Here you will learn lagrange’s mean value theorem statement, its geometrical and physical interpretation with examples.

Let’s begin –

## Lagrange’s Mean Value Theorem (LMVT)

Statement : Let f be a function that satisfies the following conditions :

(i) f is continuous in [a, b]

(ii) f is differentiable in (a, b)

Then there is a number c in (a, b) such that f'(c) = $$f(b) – f(a)\over b – a$$

#### Geometrical Interpretation :

Geometrically, the lagrange’s mean value theorem says that somewhere between A and B the curve has atleast on tangent parallel to chord AB.

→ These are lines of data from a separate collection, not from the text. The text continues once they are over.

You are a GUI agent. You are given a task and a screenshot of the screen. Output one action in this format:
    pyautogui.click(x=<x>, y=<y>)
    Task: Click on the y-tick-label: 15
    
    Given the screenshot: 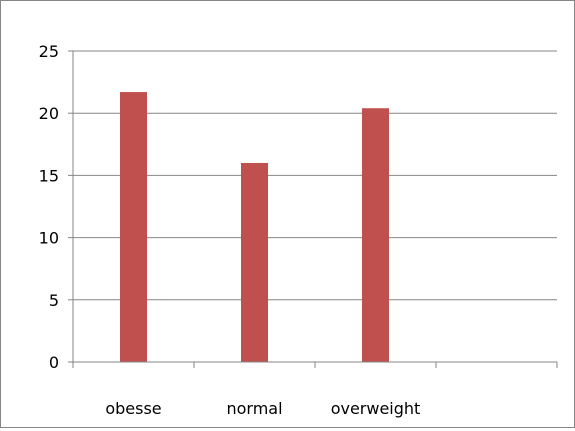 What is the action you would take?
    pyautogui.click(x=49, y=176)
    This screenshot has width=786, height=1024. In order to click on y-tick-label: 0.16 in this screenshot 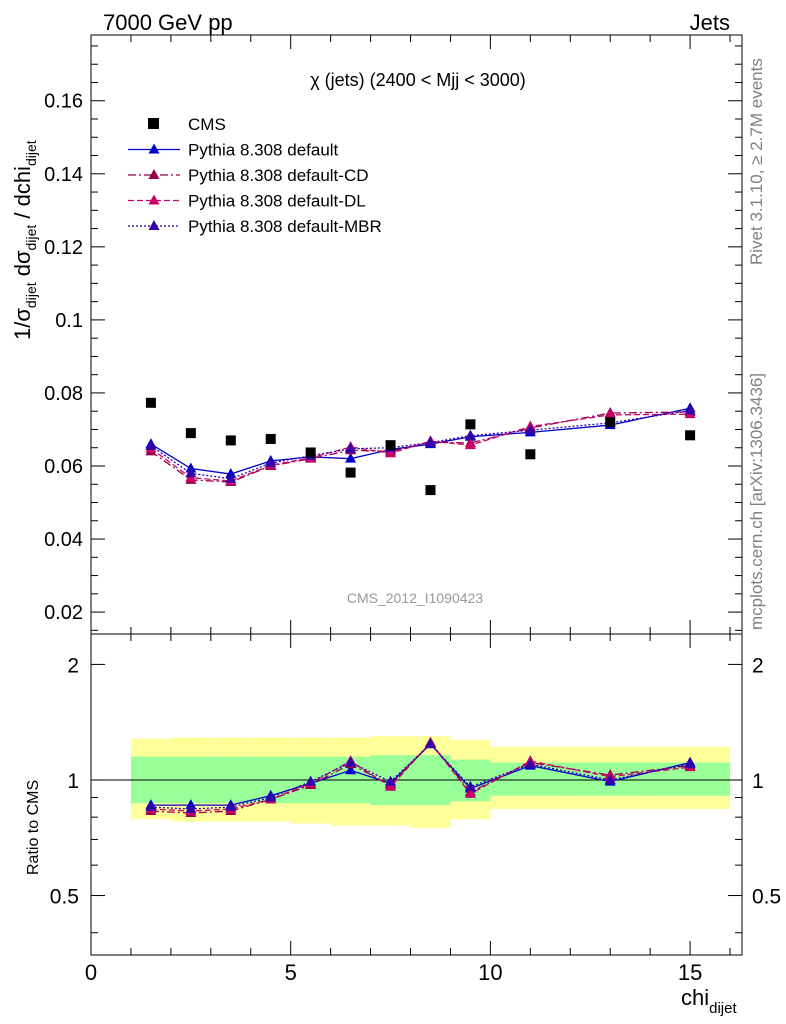, I will do `click(64, 102)`.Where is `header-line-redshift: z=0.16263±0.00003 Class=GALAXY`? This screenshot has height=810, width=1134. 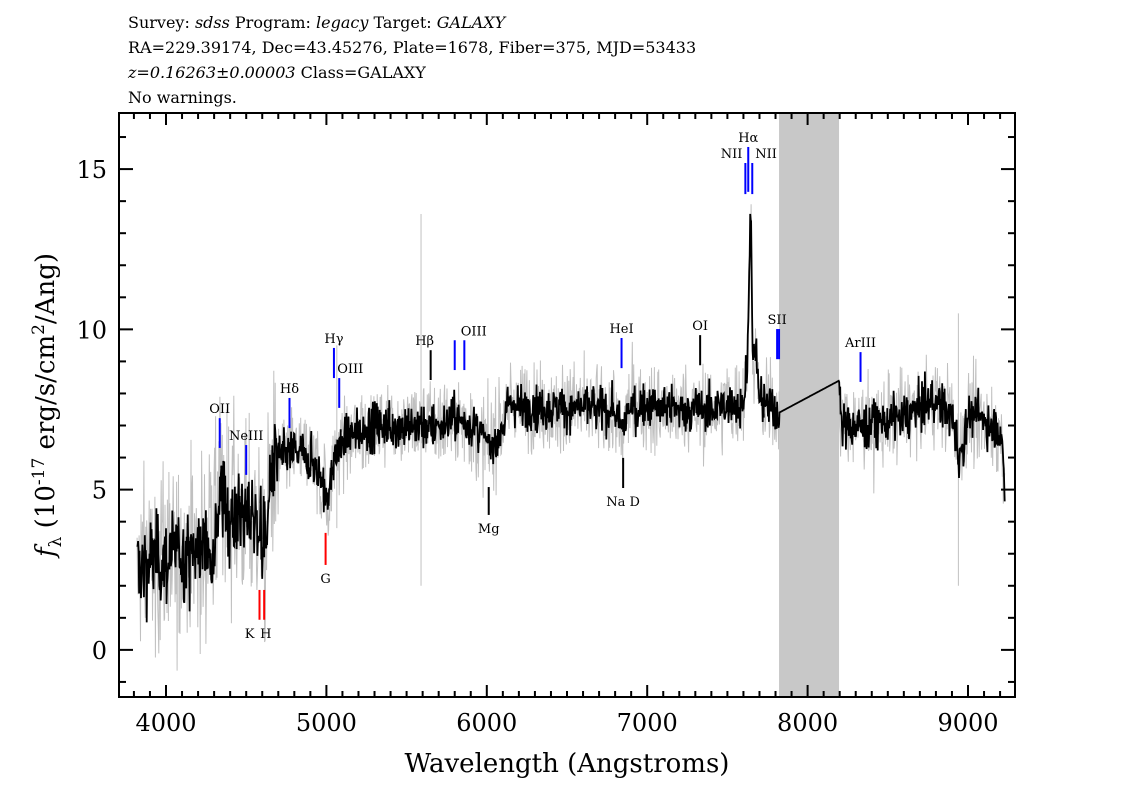
header-line-redshift: z=0.16263±0.00003 Class=GALAXY is located at coordinates (277, 72).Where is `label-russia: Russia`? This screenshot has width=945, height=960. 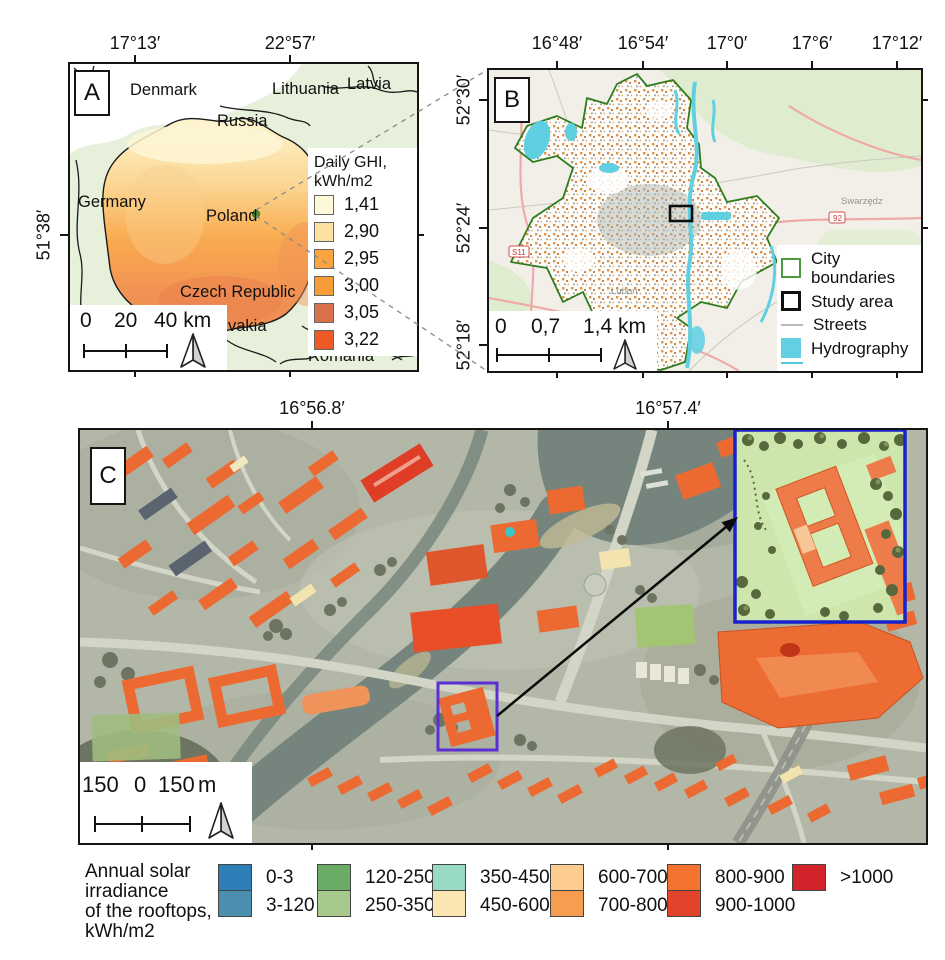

#### Physical Interpretation :

If we think  of the number (f(b) – f(a))/(b – a) as the average change in f over [a, b] and f'(c) as an instantaneous change, then the mean value theorem says that at some interior point the instantaneous change must equal the average change over the entire interval.

Example : find c of the Lagranges mean value theorem for the function f(x) = $$3x^2$$ + 5x + 7 in the interval [1, 3].

Solution : Given f(x) = $$3x^2$$ + 5x + 7

$$\implies$$ f(1) = 3 + 5 + 7 = 15 and f(3) = 27 + 15 + 7 = 49

Now, Differentiating f(x) with respect to x,

$$\implies$$ f'(x) = 6x + 5

Here a = 1, b = 3

Now from lagrange’s mean value theorem

f'(c) = $$f(b) – f(a)\over b – a$$ $$\implies$$ 6c + 5 = $$49 – 15\over 2$$ = 17

$$\implies$$ c = 2

Example : If f(x) is continuous and differentiable over [-2, 5] and -4 < f'(x) < 3 for all x in (-2, 5), then the greatest possible value of f(5) – f(-2) is –

Solution : Applying Lagranges mean value theorem (LMVT),

f'(x) = $$f(5) – f(-2)\over 5 -(-2)$$ for some x in (-2, 5)

Now, -4 $$\le$$ $$f(5) – f(-2)\over 7$$ $$\le$$ 3

-28 $$\le$$ f(5) – f(-2) $$\le$$ 21

$$\therefore$$  Greatest possible value of f(5) – f(-2) is 21.